Task:
Pull every line with "computer" from the data below and copy it.

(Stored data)
◇ ◇ ◇

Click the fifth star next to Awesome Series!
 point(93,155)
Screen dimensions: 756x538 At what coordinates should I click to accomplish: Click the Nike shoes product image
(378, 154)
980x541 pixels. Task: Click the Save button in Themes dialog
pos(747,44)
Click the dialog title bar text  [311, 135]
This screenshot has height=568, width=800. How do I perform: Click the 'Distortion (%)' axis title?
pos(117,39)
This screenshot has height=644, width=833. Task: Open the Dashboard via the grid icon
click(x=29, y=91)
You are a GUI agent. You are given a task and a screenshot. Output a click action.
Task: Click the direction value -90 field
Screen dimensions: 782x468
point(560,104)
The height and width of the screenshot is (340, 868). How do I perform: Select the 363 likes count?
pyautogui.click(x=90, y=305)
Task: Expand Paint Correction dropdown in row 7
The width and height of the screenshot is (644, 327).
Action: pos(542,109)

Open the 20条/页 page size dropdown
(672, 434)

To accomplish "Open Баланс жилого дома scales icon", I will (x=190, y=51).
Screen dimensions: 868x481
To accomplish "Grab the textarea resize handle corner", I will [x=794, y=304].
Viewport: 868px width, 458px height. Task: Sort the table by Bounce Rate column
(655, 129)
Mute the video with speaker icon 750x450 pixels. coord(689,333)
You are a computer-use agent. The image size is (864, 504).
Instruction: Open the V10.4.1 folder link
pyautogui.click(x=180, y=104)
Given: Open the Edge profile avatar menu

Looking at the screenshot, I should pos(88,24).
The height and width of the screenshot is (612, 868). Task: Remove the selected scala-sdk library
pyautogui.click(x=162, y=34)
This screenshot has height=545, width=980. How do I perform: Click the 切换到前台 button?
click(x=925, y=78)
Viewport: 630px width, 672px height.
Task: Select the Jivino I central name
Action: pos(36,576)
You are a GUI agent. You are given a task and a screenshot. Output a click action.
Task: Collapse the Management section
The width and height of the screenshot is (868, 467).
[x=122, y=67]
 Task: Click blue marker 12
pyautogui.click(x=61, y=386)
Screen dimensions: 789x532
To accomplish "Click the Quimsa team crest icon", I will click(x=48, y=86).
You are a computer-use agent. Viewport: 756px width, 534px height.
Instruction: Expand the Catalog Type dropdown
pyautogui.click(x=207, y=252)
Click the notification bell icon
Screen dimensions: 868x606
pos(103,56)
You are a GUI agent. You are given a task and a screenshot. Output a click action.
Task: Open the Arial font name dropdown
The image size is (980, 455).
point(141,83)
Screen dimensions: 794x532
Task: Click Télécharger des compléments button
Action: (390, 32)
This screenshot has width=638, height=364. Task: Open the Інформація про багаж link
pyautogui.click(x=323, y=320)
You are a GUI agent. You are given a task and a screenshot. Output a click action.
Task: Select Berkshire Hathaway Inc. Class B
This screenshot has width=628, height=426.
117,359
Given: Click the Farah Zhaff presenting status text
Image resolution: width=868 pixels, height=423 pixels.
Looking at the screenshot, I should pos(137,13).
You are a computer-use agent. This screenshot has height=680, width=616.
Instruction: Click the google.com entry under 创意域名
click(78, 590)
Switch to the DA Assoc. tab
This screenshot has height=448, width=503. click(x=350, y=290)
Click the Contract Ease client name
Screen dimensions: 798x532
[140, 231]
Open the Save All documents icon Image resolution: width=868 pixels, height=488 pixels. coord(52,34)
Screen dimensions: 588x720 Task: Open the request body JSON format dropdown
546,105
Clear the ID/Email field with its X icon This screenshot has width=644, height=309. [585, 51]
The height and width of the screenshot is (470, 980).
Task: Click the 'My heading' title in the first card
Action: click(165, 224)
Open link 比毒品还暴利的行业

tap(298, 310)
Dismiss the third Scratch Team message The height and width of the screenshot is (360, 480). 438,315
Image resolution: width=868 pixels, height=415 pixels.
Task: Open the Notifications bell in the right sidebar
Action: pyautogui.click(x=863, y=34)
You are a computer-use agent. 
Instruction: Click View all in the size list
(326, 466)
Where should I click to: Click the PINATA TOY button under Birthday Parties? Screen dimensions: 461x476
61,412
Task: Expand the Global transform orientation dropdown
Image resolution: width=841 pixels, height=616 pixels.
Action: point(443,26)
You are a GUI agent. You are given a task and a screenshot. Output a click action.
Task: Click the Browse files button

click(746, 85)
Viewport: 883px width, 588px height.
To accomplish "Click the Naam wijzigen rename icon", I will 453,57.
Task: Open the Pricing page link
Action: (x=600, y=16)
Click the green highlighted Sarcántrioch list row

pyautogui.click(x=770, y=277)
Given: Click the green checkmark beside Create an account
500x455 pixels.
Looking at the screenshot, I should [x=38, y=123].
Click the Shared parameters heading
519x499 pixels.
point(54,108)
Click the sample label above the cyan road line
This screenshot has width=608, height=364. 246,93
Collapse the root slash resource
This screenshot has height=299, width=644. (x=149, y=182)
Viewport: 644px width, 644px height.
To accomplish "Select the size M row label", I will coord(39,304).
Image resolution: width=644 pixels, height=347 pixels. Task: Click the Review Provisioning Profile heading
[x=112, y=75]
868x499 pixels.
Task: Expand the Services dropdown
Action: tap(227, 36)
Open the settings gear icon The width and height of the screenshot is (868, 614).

◇ ◇ ◇

Response box:
You are a computer-use agent. The image size is (864, 504).
You are a computer-use agent. Viewport: 756px width, 534px height.
You are a computer-use agent. This screenshot has height=680, width=616.
You are a computer-use agent. 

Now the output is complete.